Remember the special session on school finance reform last year, when the House passed a shell bill to the Senate? It's beginning to look to me like they did the same thing this year, based on comments like these.
Senate leaders found little to like about the legislation, other than that it's designed to raise money exclusively for property tax reduction.
"There are some philosophical differences, there's no question about it," said state Sen. Florence Shapiro, R-Plano. "We'll make adjustments."
Shapiro, chairwoman of the Senate Education Committee, criticized the business tax proposal, the taxes on bottled water and snacks, and the way property taxes are distributed to schools under the House plan.

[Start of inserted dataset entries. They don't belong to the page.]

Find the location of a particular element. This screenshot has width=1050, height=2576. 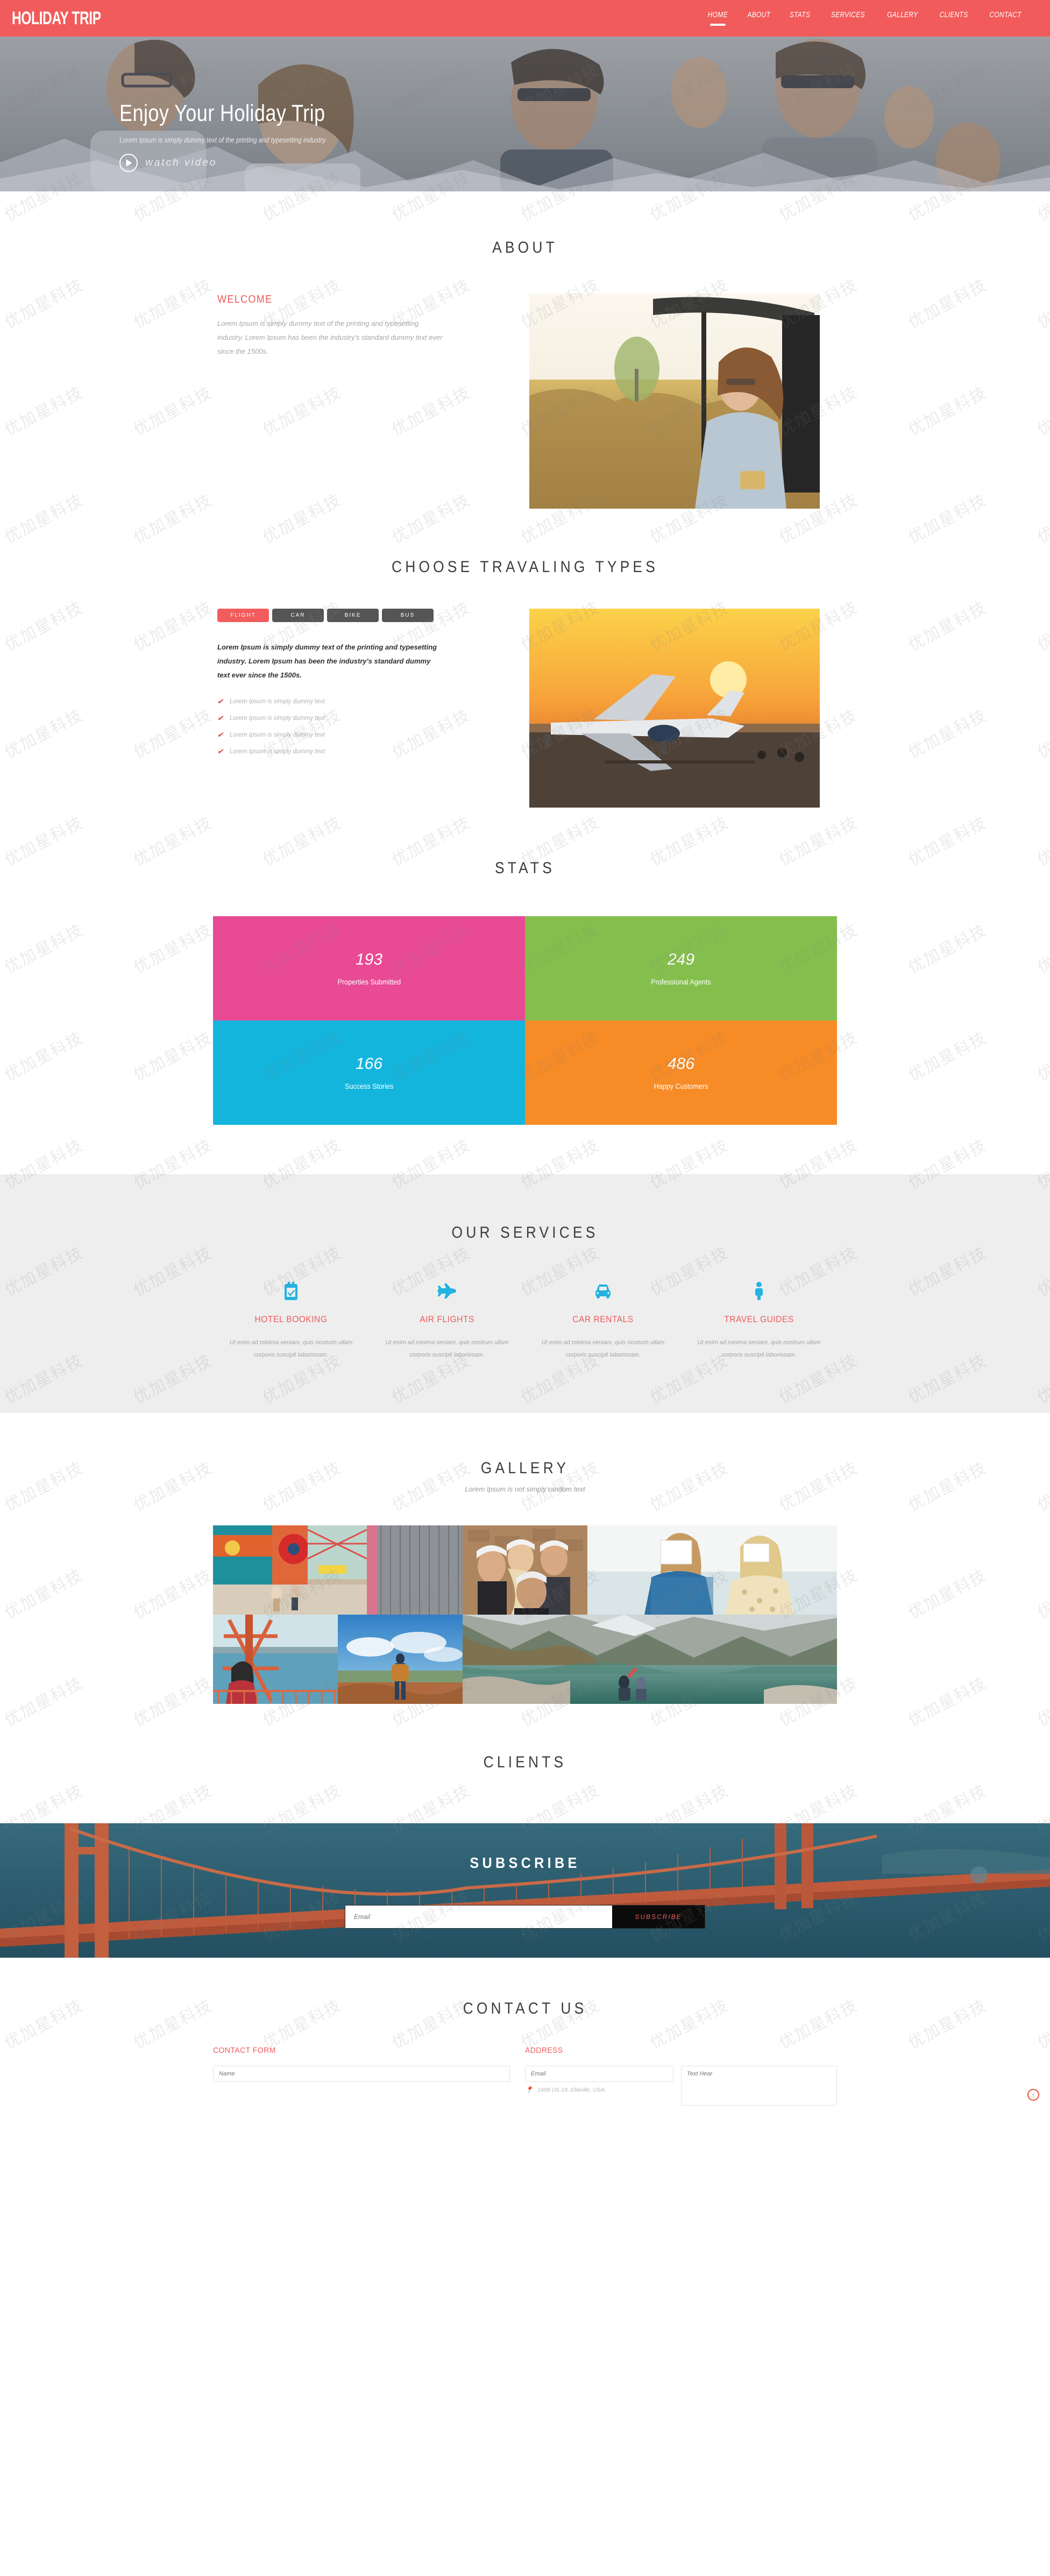

stat-card-properties: 193 Properties Submitted is located at coordinates (369, 968).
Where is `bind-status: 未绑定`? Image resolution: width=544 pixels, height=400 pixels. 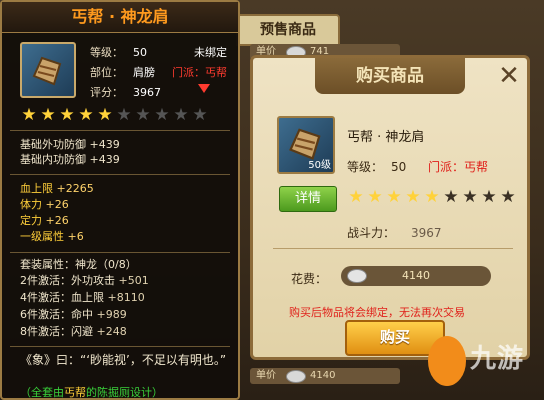
bind-status: 未绑定 is located at coordinates (210, 52).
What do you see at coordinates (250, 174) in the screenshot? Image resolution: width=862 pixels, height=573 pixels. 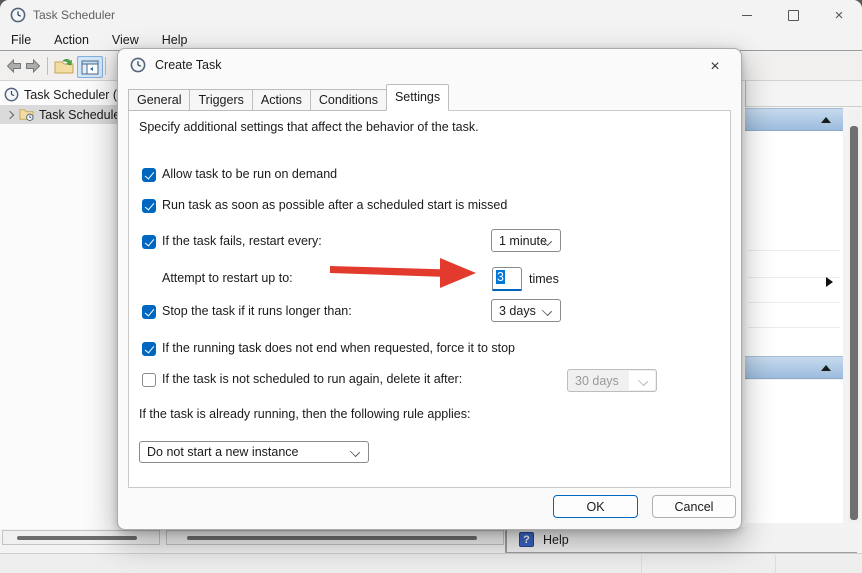 I see `allow-on-demand-label: Allow task to be run on demand` at bounding box center [250, 174].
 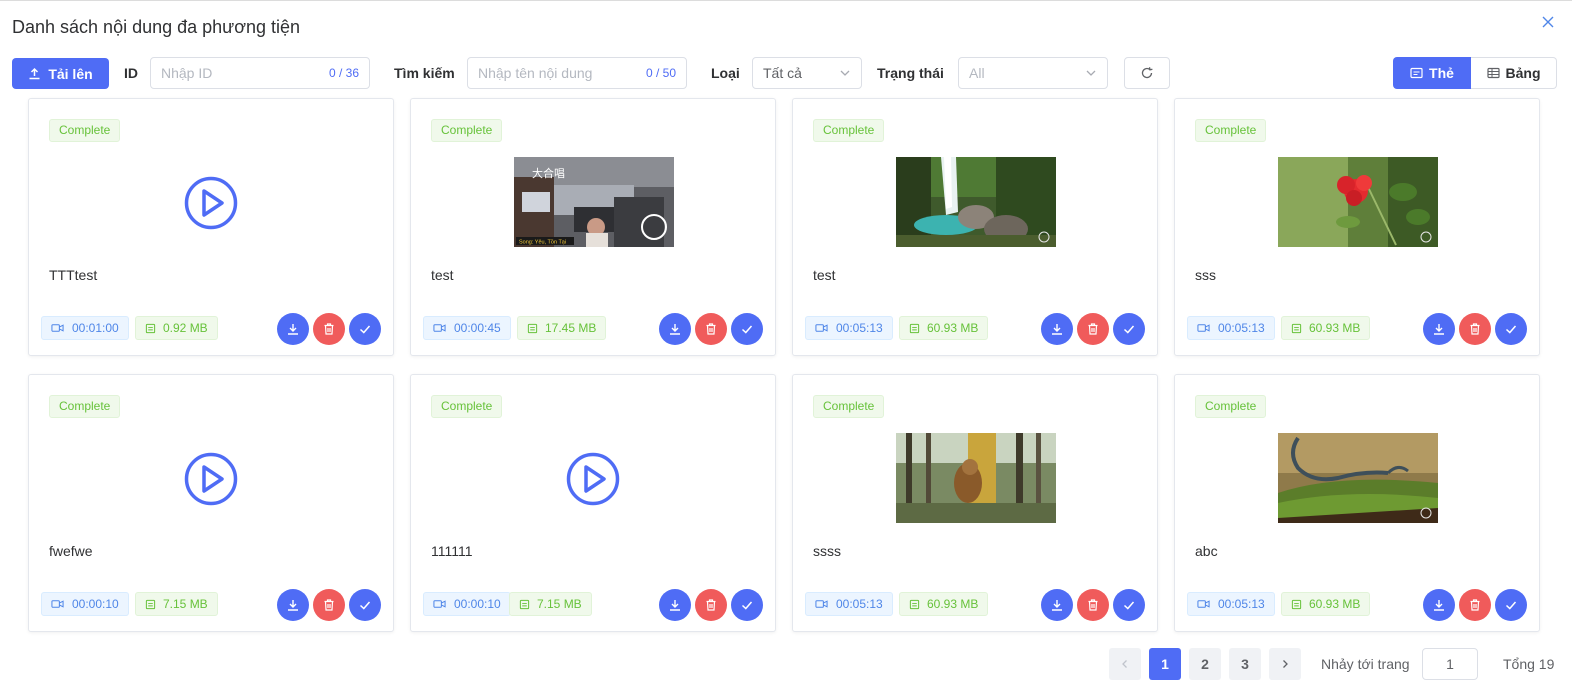 I want to click on video-thumbnail-sloth, so click(x=976, y=478).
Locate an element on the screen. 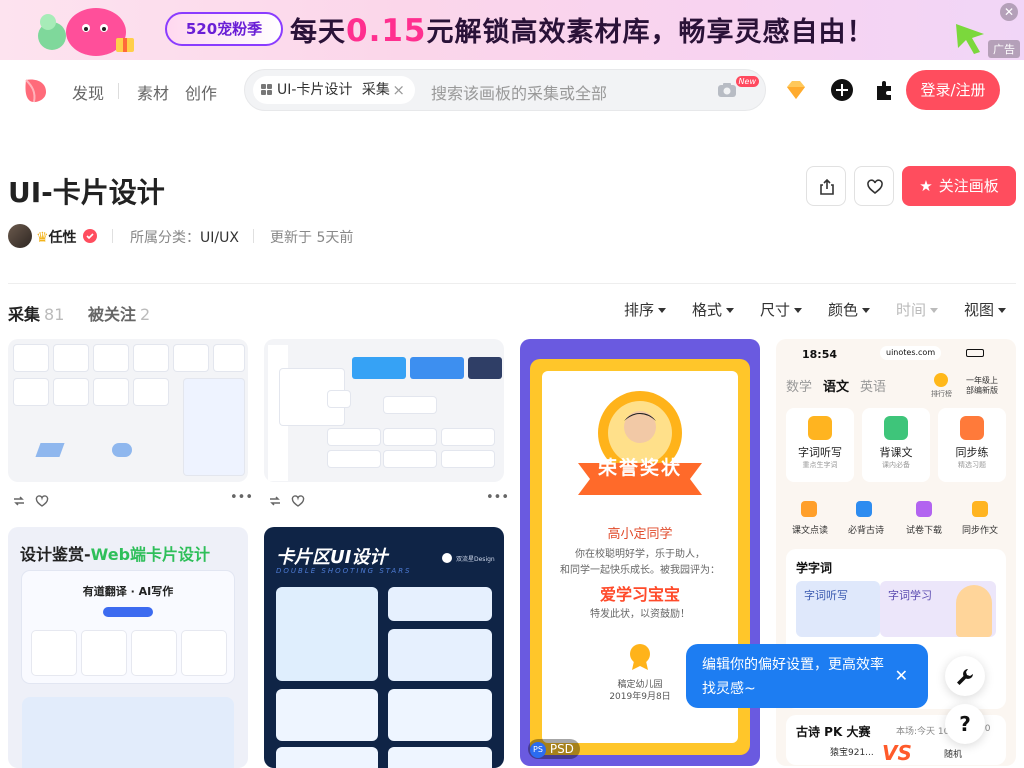 The height and width of the screenshot is (768, 1024). ad-tag: 广告 is located at coordinates (1004, 49).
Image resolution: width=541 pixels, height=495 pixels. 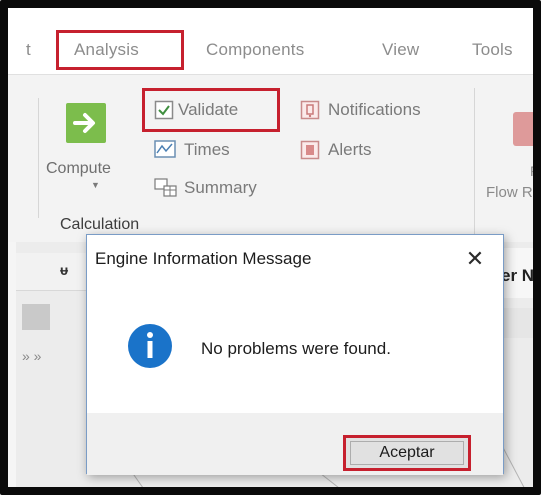 I want to click on info-icon, so click(x=150, y=346).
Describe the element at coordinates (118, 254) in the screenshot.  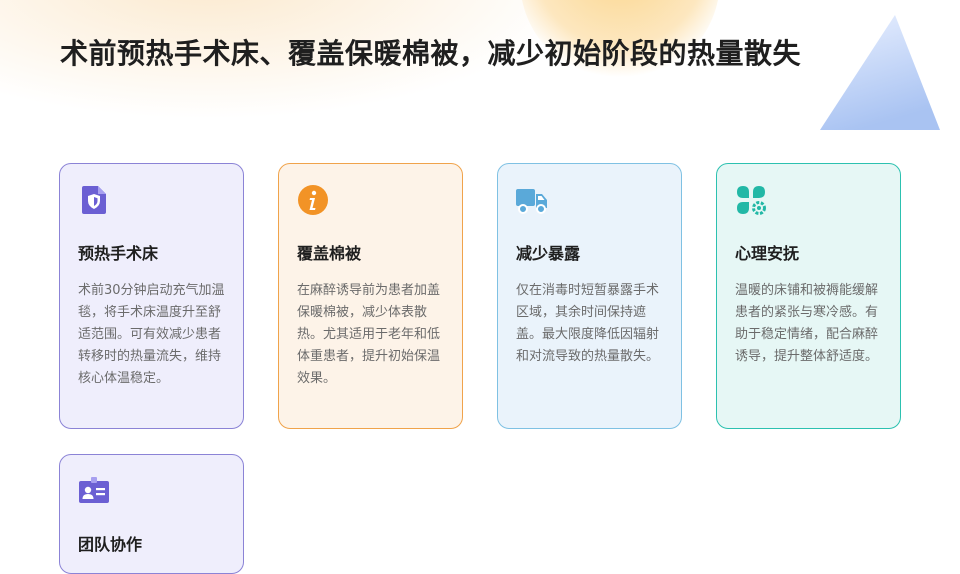
I see `card-heading: 预热手术床` at that location.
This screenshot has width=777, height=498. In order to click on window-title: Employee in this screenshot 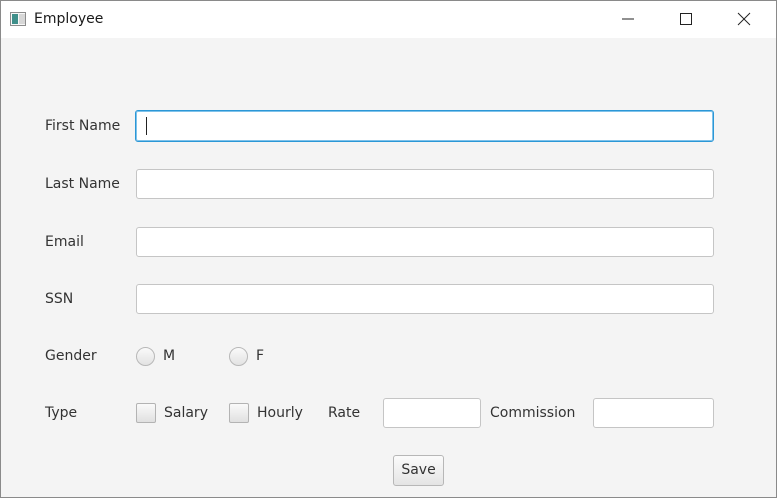, I will do `click(69, 19)`.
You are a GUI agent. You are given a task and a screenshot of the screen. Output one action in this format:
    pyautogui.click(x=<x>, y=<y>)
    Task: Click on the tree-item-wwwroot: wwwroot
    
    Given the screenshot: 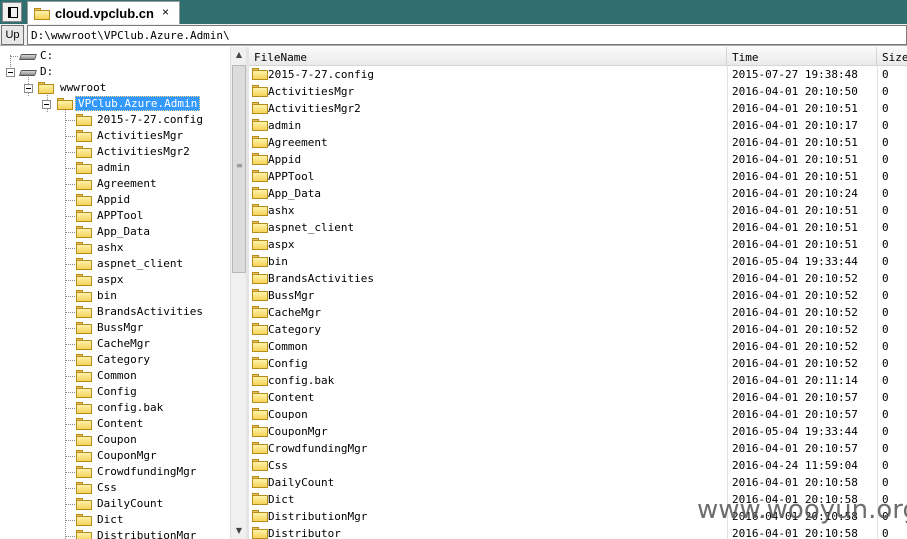 What is the action you would take?
    pyautogui.click(x=110, y=88)
    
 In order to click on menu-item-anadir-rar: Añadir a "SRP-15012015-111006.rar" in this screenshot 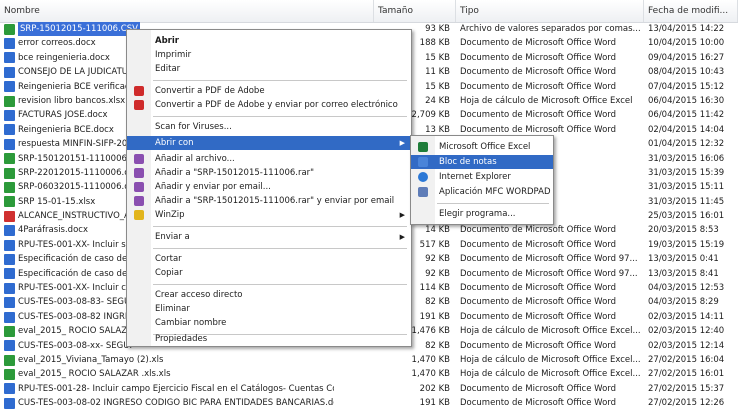, I will do `click(269, 173)`.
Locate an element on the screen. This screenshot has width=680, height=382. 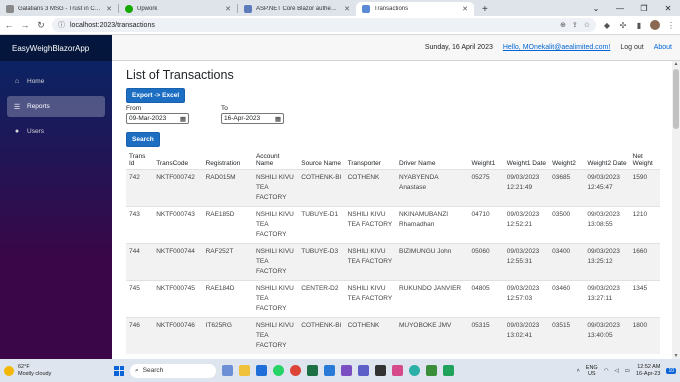
edge-icon is located at coordinates (414, 370).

"I don't think this body will go to a full penny [increase] on the sales tax," Shapiro said. "I don't think this body agrees with a payroll tax at all."
Lt. Gov. Dewhurst piles on:
"We're very focused in the Senate on the regressive nature of some taxes, and that's why we've been focused on how we reduce the tax incidence level for the poorest in our society," said Dewhurst.
Dewhurst said the Senate will include a provision to allow the nearly 90,000 Texans who qualify for food stamps to receive a rebate on a portion of sales taxes. The Senate also is considering a requirement that apartment owners pass through to tenants a portion of their property tax relief until markets lower rents.
Shapiro, R-Plano, said the Senate is "ice cold" on the payroll tax portion of HB 3. That provision would place a 1.15 percent levy on a company's payroll. Dewhurst said the Senate favors expanding the existing franchise tax to partnerships, but reducing the rate from 4.5 percent of net income to about 1.25 percent.
Senate Finance Chairman Steve Ogden, R-Bryan, said the Senate will include a smaller sales tax hike than the 1-percent increase passed by the House.
Dewhurst said higher alcohol taxes are "on the table." The House resoundingly rejected an amendment to HB 3 that would have increased taxes on beer and wine by 3 percent.